[Mlir-commits] [mlir] [mlir][emitc] Restrict types in EmitC (PR #88391)
Matthias Gehre
llvmlistbot at llvm.org
Thu May 2 23:20:49 PDT 2024
mgehre-amd wrote:
> > We have had these discussions several times online and offline (already during upstreaming the dialect and the emitter), and the consensus was to make the dialect robust and keep the emitter simple. As @mgehre-amd mentioned, types that are not supported by the emitter can be represented with `!emitc.opaque<"mytype">`. Of course we are also happy to discuss if it makes sense to add support for further types to the dialect / emitter.
>
> Just to clarify, does this mean that the right way to have a call to a function with unsupported types is to first `emit.cast` them into opaque types? What's breaking for us right now is an `emitc.opaque_call` to a function that takes bf16 vectors as parameters, and I'm trying to figure out what's the right thing to do here 😅
>
> Edit: I've tried the casting approach, and the only thing that seems to be working for me is injecting `unrealized_conversion_cast`, which is an issue because it won't be reconciled in any natural way. Am I right to understand that the use we're abusing `emitc` with the use we're making of it? Is there a nicer way to interface with non-emitc types?

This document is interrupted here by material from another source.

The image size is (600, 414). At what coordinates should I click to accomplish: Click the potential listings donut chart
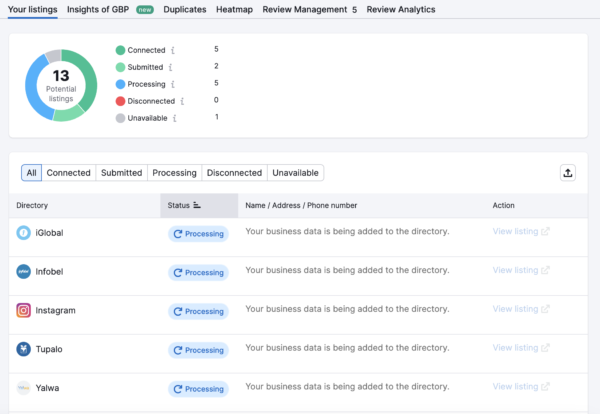point(61,85)
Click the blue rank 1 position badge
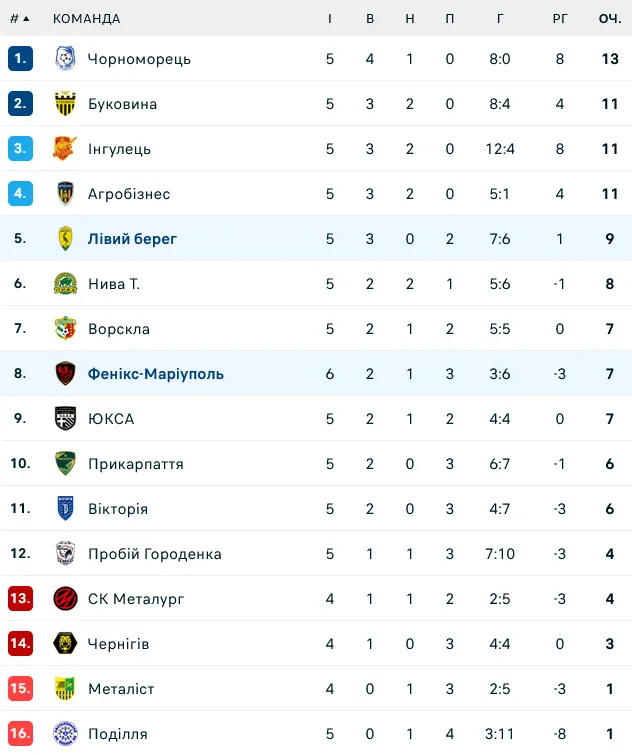Viewport: 632px width, 755px height. (x=20, y=58)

emitc is about emitting C code, so the first question becomes: How should a `vector of bf16` be spelled in the C code? You then put that spelling into a `!emitc.opaque`, e.g. ``!emitc.opaque<"myvector<mybf16>">`. And then you have to use that everywhere in the emitc IR (which typically means that you will use a `TypeConverter` during dialect conversion).
You cannot use `emitc.cast` to convert an illegal type into an `!emitc.opaque`, because then the `cast` couldn't be emitted as C code.